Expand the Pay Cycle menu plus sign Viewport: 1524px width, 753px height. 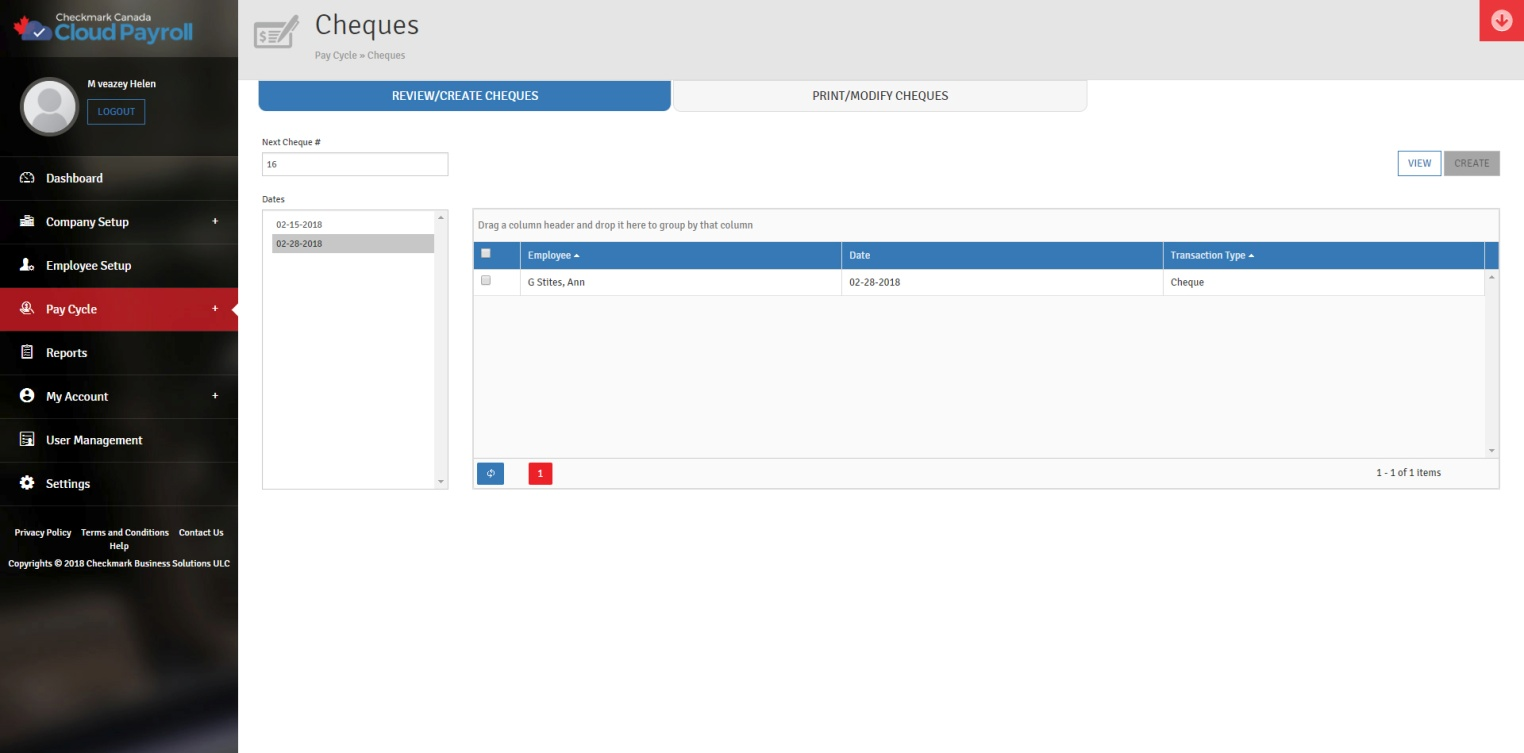tap(215, 309)
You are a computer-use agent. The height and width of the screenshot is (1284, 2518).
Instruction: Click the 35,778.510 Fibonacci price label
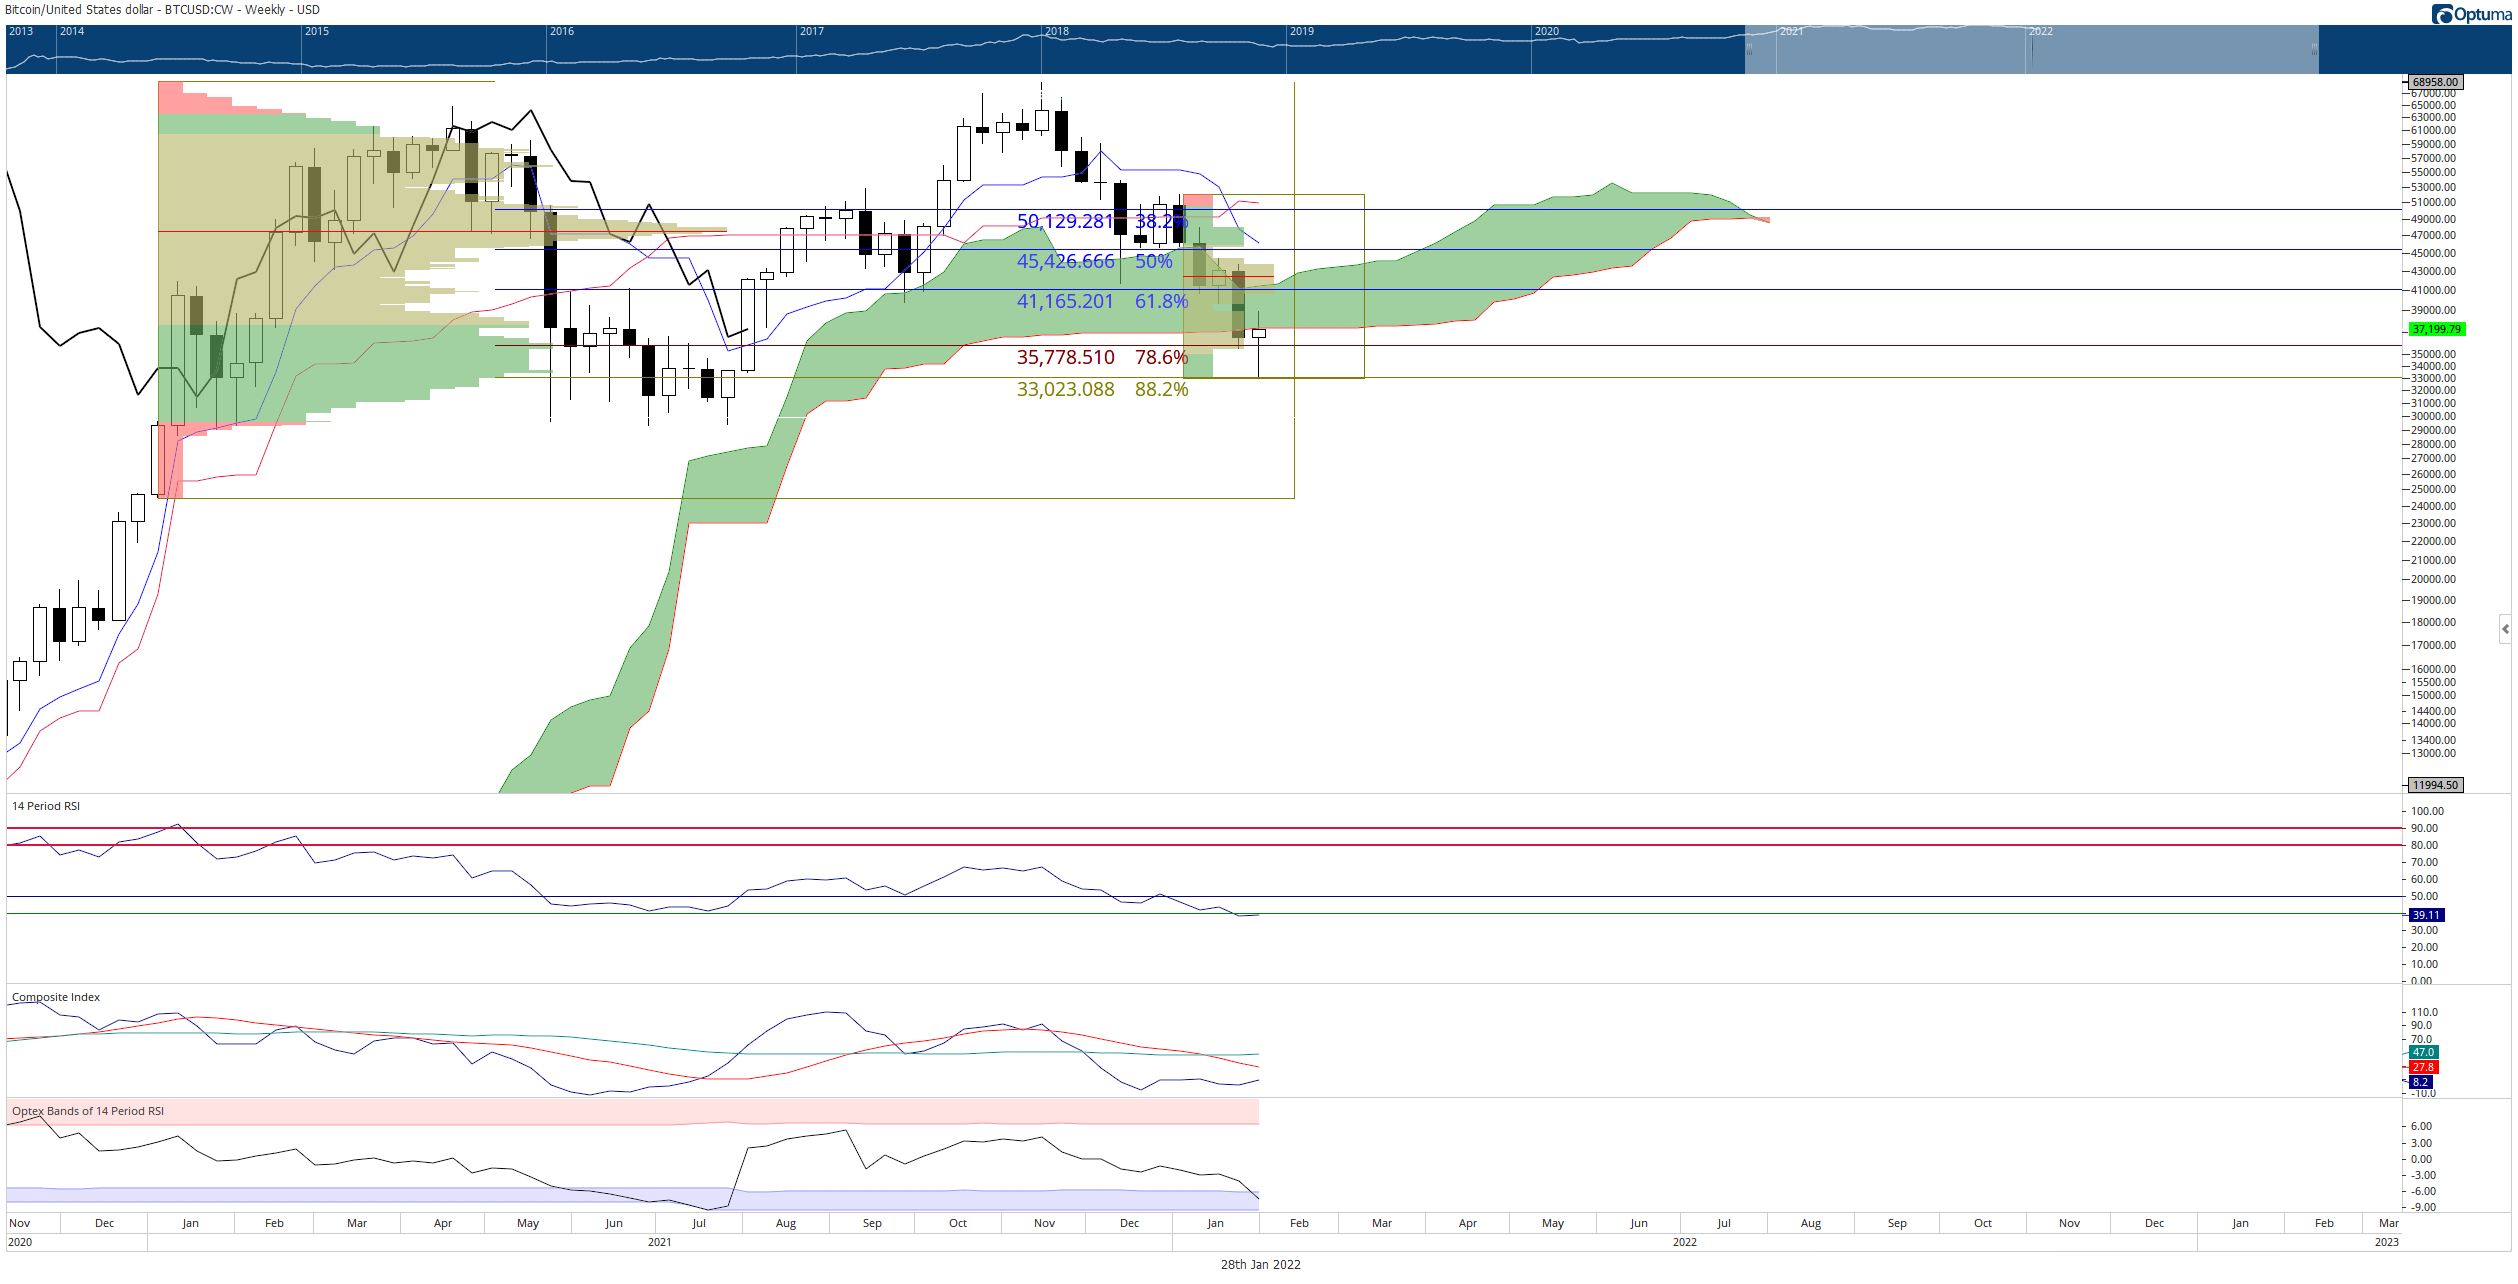pyautogui.click(x=1065, y=357)

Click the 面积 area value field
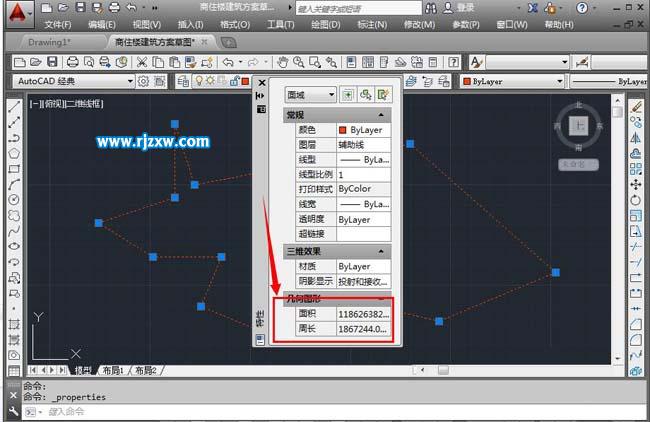click(x=363, y=313)
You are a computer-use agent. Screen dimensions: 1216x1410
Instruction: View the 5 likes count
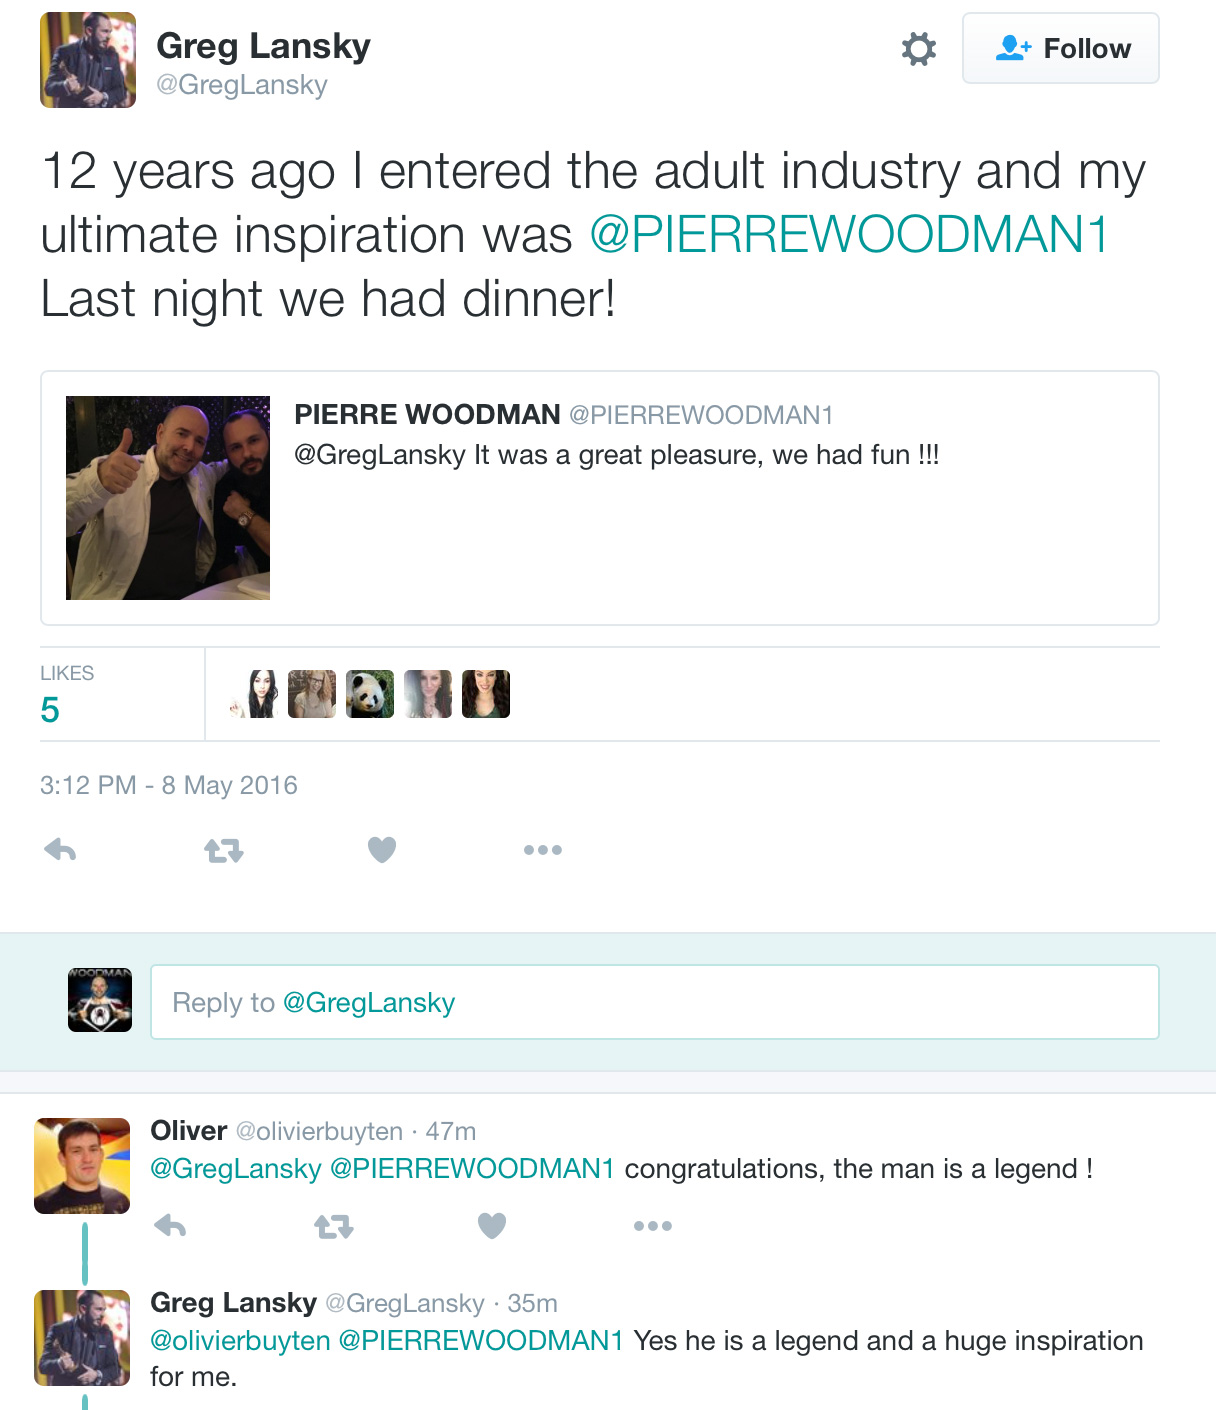50,710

● About this exercise
Please write out the lines from the one that holds "Instruction: Click the" through the end of the material, both ends included, exactly and with no pictures.

● Problem solution
Instruction: Click the 35,778.510 Fibonacci price label
pyautogui.click(x=1065, y=357)

Click the 面积 area value field
click(x=363, y=313)
You are a computer-use agent. Screen dimensions: 1216x1410
Instruction: View the 5 likes count
50,710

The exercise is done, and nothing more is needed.